The Padres were so impressed with the way second/third baseman Logan Forsythe played in 2012, some believe he could make the transition to shortstop. Forsythe also has had his share of injuries, like Cabrera, and has been blocked at third base by Chase Headley, his natural position. However, Forsythe is versatile and, like Cabrera, impressed management with his hard-nosed style of play.
Like Cabrera, Forsythe was given a shot due to another middle infielder’s injuries and eventual release of Orlando Hudson. It was another failed signing/acquisition by the former general manager. In Hudson’s two seasons with San Diego, he batted just .238, while falling out of favor with fans with his defensive miscues and questionable efforts. He was also hindered by injuries, like Bartlett.
Forsythe was incredible last year, especially when you consider he was essentially a rookie, (as he exceeded 130 AB in 2011 to qualify as a rookie this year) and flourished hitting in cavernous PETCO Park. He batted .273/.343/.390, 12 2B, 3 3B, 6 HR, 26 RBI and 8 SB with 315 AB. He batted a very impressive .313/.381/494 at home and hit five of his six homers at PETCO. However, he didn’t excel batting with runners on base (.238) or with runners in scoring position (.197). He was playing second base, (which once again is not his natural position) but looked solid overall showing above average range at times, despite multiple knee surgeries, a great arm and flashes of sparkling heads up instinctual plays, as well as psychically gifted plays. His hustle mentality and hard nosed baseball play epitomizes what the Padres are preaching in a true ball player makeup.
So, what’s the problem in having Cabrera as shortstop and Forsythe at second base going into 2013? Well, top prospect Jedd Gyorko will have a legitimate shot at becoming the regular second baseman during spring training (barring a major trade).
While Forsythe only played 21.2 innings at shortstop, there are people in the Padres organization who would like to see him beat out Cabrera at short due to his offensive promise, although I am skeptical.
I wonder if there is an interesting solution to this problem.
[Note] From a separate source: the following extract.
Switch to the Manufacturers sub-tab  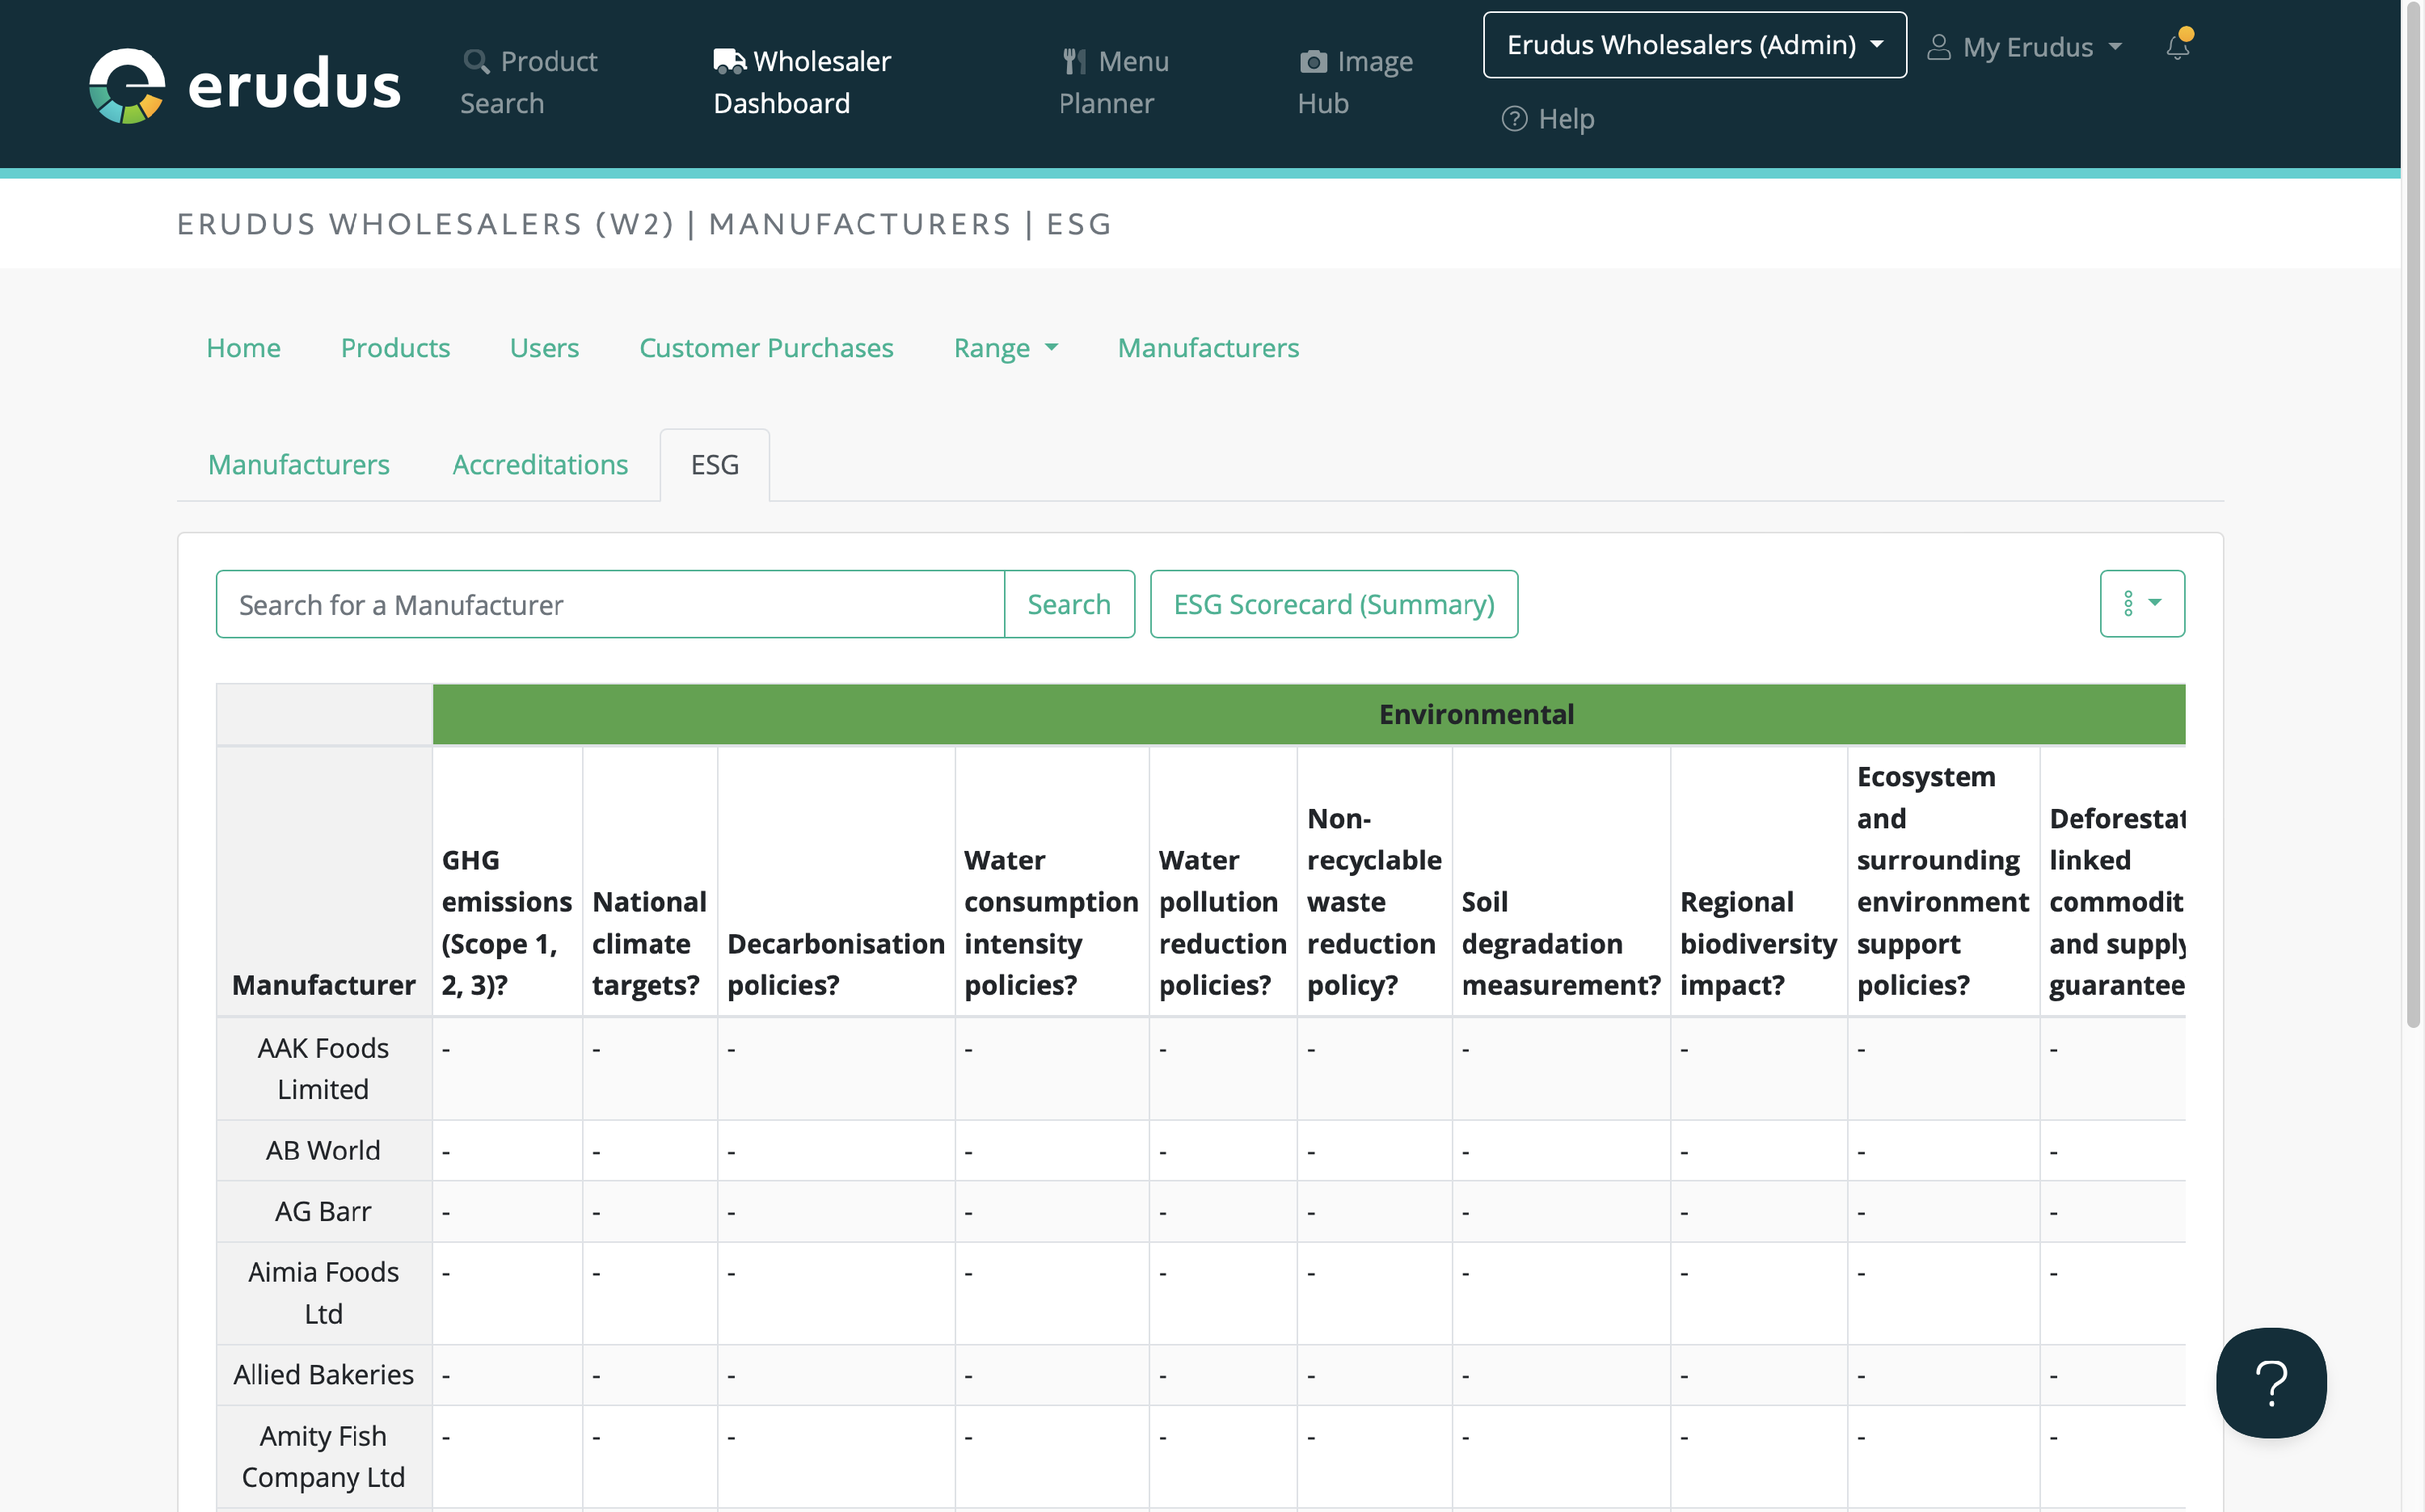pos(298,464)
How about a match-up platoon situation between Cabrera and Forsythe at shortstop? While Forsythe was impressive overall, he only hit .222/.284/.319 against right-handed pitching. In contrast, switch-hitter Cabrera hit .267/.347/.351 off right-handed pitching and struggled mightily off left-handed pitching, batting .195/.266/.257. Forsythe flourished, slugging an impressive .384/.465/.545 against south paws. I am not usually a fan of platoon scenarios, but this could be an ideal way to keep Cabrera’s speed and promising defense in the lineup. In addition, it could also get Forsythe’s bat in the lineup, and rest his surgically repaired knee on occasion, while potentially being able to get another Padres top-prospect bat (Gyorko) in the lineup in hopes of continuing to bolster their offensive production.